O fundador da dinastia foi Calixto III, o clérigo que herdou um bocadinho a cisma do papa Luna, que o vai congregar grande prestígio em Roma, que vai acabar por levá-lo ao papado. Vai ser papa durante muito poucos anos, mas tempo suficiente para pôr lá toda a família. Alexandre VI é o mais famoso, porque tem mais lendas negras em cima, mas, a par disso, porque lhe vai caber a divisão do Novo Mundo e se hoje existe Brasil é graças a ele. Tinha muita má fama, isso de "la Santa Sede in mano dei catalani", mas isso por causa dos italianos pensarem que tudo era deles e que os forasteiros iam apropriar-se do território. Havia um forte jogo de interesses na península Itálica, com o papado como um Estado poderoso, com o fim das cidades-Estado, com a república de Veneza em baixo, a ascensão da Toscánia... Era um mundo em plena efervescência, com guerras e mais guerras.

Raimon sabe outras histórias sobre Xàtiva, sabe-as todas. A do outro italiano, o pintor Ribera, seguidor de Caravaggio; a dos árabes que aí vão instalar uma fábrica de papel pioneira; a das embrulhadas dinásticas que vão acabar com o conde de Urgell, e com ele a casta catalã nobre mais antiga, enterrado vivo nos calabouços do castelo; a dos Germanos protossocialistas; a dos resistentes contra Filipe V, que represaliou a cidade com fogo e, como consequência deste triste episódio, o humor negro popular qualifica os xativencs com a fama de "socarrats", um termo muito valenciano que faz menção também ao prestigiado arroz que se cola à paelha. Paelhas, para Raimon, as melhores eram as da sua mãe; depois as da Casa de la Abuela, uma casa de toda a vida que continua a ser paragem inevitável quando vai a Xàtiva.

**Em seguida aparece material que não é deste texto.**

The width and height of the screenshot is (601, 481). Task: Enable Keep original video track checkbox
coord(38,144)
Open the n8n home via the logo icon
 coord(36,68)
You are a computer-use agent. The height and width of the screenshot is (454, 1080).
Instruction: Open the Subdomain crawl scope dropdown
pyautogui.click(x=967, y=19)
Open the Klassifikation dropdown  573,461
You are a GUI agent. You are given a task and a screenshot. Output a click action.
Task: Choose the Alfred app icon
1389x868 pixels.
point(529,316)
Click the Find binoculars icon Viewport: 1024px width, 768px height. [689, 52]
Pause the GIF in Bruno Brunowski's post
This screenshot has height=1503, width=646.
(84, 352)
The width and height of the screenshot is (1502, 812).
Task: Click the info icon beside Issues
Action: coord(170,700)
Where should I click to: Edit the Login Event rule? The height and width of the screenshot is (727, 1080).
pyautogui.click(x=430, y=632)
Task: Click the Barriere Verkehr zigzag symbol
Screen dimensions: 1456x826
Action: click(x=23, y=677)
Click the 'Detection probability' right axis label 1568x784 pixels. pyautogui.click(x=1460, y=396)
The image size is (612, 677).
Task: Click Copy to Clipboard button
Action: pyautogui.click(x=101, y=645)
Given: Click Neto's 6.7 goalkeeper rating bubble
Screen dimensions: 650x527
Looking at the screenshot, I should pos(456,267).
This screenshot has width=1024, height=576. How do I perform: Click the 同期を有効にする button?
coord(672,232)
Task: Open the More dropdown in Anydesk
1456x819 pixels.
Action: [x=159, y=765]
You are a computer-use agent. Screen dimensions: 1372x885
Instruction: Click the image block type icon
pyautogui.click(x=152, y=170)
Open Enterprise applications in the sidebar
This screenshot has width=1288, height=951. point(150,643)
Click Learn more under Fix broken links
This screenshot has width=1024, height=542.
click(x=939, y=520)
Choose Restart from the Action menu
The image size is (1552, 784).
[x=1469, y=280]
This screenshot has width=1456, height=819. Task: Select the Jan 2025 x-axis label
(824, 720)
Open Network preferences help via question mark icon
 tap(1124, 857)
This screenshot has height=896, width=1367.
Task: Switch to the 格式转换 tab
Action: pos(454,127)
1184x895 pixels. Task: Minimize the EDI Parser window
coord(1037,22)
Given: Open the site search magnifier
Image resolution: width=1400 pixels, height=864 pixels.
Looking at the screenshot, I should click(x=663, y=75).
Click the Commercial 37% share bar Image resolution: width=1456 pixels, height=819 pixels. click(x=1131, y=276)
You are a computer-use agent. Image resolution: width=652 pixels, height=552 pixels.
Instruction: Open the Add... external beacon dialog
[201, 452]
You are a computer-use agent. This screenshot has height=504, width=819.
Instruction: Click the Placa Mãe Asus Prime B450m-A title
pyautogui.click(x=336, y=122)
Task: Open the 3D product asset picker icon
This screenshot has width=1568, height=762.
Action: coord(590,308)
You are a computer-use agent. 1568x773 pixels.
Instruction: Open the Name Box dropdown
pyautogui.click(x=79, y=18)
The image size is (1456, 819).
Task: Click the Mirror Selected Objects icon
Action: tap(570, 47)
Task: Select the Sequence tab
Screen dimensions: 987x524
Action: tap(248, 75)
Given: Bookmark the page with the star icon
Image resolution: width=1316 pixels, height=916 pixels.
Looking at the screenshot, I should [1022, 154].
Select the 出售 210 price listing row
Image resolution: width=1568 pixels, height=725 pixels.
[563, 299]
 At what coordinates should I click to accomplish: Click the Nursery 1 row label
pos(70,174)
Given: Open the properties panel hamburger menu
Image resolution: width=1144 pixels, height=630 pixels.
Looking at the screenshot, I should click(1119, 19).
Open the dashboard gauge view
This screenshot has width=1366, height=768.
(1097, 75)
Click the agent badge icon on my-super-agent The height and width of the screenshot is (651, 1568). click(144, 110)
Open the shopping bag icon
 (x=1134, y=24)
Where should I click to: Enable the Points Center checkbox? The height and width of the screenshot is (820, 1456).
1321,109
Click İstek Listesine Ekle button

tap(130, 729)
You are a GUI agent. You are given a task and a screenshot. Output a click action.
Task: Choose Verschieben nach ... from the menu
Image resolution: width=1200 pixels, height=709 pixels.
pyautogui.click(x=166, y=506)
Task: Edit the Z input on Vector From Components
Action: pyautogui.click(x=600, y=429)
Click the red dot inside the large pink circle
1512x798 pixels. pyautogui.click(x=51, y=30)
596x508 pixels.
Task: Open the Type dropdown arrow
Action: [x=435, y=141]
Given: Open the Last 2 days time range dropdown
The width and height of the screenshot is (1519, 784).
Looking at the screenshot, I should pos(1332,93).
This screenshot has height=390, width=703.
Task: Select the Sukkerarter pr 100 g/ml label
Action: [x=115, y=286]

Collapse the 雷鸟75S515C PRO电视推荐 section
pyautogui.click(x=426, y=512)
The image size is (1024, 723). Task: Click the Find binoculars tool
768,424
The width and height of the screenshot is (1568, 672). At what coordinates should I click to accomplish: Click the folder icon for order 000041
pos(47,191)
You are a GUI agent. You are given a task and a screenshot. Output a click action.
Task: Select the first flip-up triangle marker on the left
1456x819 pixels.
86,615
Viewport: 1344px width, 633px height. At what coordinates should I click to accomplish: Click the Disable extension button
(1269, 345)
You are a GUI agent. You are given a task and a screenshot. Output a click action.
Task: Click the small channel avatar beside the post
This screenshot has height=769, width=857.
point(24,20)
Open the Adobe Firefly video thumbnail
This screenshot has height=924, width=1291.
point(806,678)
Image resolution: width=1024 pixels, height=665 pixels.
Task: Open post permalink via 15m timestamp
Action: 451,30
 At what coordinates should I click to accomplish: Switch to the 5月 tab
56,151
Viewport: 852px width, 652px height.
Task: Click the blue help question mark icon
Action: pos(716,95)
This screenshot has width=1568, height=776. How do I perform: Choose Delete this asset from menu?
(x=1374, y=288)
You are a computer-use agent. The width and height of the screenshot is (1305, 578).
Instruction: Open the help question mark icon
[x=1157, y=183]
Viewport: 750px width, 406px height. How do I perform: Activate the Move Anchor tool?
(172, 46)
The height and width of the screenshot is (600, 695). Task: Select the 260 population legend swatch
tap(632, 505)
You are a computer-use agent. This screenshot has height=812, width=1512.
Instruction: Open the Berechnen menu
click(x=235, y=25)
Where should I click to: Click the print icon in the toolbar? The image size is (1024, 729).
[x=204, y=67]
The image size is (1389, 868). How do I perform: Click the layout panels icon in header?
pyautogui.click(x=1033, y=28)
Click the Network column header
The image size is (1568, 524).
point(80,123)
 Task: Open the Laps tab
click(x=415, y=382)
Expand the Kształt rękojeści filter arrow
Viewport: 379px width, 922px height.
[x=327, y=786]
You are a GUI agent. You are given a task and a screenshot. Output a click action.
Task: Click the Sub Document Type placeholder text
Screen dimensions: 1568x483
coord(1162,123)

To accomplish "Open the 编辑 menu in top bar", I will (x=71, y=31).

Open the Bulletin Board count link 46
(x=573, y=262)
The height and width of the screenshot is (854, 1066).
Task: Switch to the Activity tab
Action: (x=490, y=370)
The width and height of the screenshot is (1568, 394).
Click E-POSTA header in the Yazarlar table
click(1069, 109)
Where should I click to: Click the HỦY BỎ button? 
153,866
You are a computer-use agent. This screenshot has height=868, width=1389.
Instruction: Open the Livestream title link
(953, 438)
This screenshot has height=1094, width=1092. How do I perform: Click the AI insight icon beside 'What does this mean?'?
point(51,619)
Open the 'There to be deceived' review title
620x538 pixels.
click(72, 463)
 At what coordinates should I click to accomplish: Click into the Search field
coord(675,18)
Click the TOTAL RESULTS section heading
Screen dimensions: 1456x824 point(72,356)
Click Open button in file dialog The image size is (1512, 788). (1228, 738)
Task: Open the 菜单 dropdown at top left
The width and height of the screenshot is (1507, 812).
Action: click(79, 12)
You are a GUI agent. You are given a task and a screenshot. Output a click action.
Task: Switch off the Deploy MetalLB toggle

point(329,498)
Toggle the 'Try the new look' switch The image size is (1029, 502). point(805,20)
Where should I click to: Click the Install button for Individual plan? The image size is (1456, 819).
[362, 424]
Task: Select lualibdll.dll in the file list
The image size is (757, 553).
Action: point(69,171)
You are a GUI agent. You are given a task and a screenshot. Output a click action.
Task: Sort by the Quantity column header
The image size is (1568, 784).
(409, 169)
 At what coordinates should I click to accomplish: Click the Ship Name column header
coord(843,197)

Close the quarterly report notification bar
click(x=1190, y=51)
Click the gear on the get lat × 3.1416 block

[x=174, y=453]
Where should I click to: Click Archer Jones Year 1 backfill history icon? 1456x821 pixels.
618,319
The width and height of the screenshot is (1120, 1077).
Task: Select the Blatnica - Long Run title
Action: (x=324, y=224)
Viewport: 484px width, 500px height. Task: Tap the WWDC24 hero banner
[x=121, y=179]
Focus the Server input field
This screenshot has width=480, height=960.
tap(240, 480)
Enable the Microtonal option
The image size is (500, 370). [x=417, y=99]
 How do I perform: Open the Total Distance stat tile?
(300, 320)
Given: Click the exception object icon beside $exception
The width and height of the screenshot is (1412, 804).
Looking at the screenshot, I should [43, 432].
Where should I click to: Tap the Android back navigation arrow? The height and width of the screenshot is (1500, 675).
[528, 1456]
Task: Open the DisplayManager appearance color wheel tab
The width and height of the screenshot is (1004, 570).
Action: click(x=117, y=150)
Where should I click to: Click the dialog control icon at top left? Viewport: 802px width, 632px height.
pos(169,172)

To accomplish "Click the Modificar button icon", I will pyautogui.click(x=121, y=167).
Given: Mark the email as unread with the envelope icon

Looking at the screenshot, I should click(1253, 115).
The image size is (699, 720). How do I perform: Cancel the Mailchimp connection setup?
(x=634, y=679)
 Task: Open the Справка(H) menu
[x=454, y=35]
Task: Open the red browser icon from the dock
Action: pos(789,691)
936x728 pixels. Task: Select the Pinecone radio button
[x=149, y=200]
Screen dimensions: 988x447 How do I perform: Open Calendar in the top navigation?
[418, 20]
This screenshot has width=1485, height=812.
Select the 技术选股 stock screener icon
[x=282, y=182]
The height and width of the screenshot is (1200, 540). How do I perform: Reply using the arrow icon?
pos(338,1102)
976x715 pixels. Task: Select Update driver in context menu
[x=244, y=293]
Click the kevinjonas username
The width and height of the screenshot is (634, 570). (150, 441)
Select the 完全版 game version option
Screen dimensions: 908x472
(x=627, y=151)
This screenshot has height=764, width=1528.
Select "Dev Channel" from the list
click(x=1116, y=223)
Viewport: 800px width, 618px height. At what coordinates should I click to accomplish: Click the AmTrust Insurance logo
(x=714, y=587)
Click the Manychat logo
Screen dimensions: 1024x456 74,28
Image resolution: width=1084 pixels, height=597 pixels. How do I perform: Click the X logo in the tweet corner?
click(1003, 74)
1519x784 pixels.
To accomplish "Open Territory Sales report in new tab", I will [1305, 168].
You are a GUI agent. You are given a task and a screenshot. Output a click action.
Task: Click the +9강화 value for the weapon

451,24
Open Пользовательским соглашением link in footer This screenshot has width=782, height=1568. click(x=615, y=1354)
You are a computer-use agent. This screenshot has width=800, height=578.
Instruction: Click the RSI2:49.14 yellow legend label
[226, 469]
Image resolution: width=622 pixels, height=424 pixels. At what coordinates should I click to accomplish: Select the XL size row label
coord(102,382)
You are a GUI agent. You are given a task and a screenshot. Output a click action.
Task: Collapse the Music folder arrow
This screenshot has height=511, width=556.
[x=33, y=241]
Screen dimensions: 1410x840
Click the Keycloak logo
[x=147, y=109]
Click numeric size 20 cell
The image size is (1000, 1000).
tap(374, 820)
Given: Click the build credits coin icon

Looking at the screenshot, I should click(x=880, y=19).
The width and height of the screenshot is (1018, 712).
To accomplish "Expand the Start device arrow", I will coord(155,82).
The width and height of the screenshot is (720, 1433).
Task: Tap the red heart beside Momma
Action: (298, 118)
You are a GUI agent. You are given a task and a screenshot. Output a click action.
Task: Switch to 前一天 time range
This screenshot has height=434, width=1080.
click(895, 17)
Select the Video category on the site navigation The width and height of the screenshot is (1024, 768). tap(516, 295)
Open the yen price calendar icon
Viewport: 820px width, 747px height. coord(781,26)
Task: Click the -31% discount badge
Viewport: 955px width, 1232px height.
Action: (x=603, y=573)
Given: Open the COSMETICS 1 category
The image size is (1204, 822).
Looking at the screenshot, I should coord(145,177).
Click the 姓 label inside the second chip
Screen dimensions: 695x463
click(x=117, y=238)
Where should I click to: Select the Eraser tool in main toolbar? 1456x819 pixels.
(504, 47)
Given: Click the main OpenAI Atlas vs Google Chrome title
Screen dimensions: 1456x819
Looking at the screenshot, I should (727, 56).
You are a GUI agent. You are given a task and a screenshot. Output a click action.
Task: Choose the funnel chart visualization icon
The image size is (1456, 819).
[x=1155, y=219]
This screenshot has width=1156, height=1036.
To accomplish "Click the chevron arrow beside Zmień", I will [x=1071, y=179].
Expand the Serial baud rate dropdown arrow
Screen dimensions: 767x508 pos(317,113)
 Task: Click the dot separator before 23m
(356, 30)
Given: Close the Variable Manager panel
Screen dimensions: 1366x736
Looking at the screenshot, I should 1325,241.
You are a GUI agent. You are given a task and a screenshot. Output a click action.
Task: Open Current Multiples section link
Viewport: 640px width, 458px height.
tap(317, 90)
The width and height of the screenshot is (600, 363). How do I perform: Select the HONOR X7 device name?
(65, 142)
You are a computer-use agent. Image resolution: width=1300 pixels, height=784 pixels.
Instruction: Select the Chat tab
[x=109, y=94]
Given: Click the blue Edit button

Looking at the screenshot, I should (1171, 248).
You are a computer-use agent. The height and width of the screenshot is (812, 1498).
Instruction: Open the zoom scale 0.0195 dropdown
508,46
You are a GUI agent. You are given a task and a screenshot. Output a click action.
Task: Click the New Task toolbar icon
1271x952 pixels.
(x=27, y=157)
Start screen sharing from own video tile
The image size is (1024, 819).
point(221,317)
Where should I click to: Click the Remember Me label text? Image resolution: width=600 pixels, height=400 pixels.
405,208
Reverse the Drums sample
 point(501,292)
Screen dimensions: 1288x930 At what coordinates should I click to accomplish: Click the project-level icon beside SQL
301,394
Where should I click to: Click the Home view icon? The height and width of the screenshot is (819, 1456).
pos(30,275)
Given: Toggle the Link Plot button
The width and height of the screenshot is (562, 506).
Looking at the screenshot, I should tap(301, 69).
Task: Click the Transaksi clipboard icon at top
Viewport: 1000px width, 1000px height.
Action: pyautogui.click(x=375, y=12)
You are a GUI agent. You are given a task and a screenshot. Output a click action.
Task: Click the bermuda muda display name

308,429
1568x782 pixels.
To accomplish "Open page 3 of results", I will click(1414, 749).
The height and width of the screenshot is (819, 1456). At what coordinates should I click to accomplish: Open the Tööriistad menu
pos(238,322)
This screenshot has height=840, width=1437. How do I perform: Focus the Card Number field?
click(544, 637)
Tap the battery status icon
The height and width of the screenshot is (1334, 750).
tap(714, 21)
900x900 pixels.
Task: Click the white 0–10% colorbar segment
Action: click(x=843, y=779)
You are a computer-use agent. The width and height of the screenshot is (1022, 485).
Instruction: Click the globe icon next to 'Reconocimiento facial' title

Quando Raimon nasce, Xàtiva era uma cidade de 18000 habitantes e uma das quatro monumentais do País Valenciano, juntament com Valência, Morella e Oriola. A rua Branca ["el carrer Blanc"] era, no entanto, uma coisa bem diferente: um lugar modesto, que contrastava com a grandiloquência usada às ordens inspiradas de José Antonio Primo de Rivera, que Raimon sempre cita centrando-se na segunda metade do cognome composto, sobrando-lhe um curioso José Antonio Primo, que em Castelhano quer dizer, para além do grau, "pessoa incauta que se deixa enganar facilmente", segundo o quinto significado do dicionário da Real Academia Española.